Input
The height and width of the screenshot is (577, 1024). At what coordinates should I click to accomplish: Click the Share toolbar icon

---

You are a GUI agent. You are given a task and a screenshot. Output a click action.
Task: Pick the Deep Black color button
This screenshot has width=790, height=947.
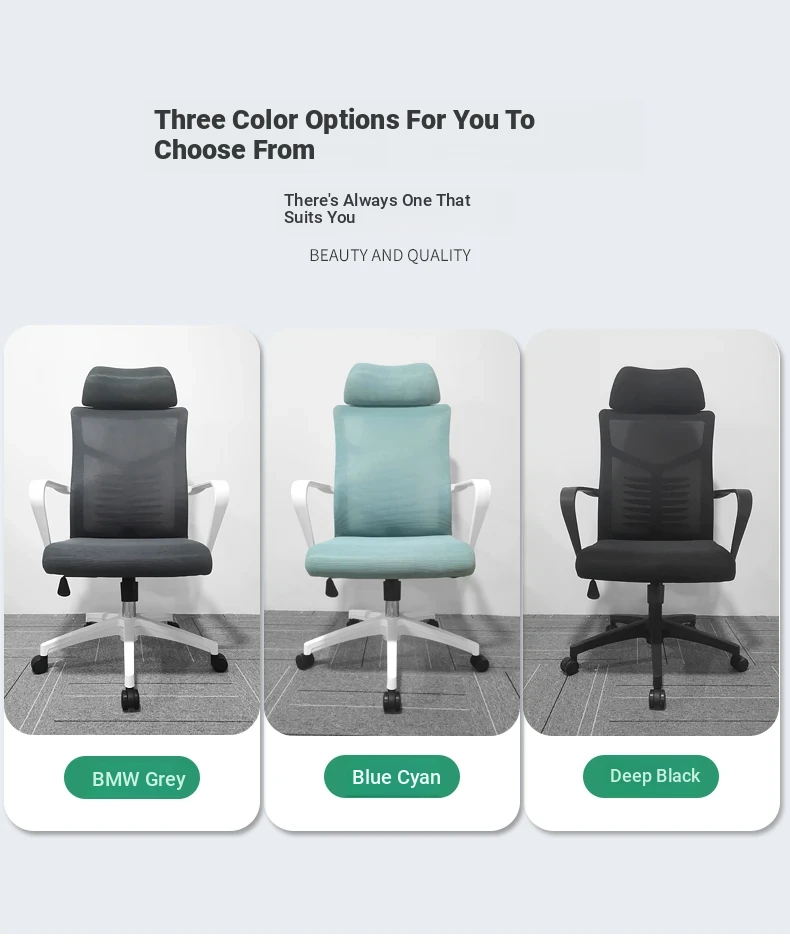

--

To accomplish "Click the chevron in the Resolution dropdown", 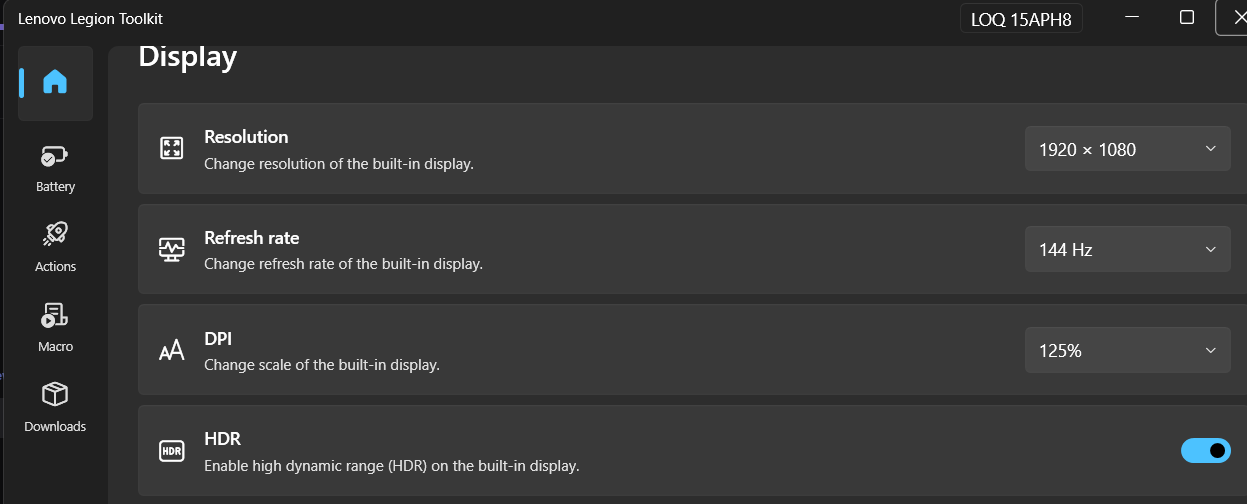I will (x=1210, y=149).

Problem description
Extract the lines from the line with "You are a GUI" to the line with "This screenshot has width=790, height=947.", both included, and reproduce them exactly.

Result
You are a GUI agent. You are given a task and a screenshot. Output a click action.
Task: Pick the Deep Black color button
This screenshot has width=790, height=947.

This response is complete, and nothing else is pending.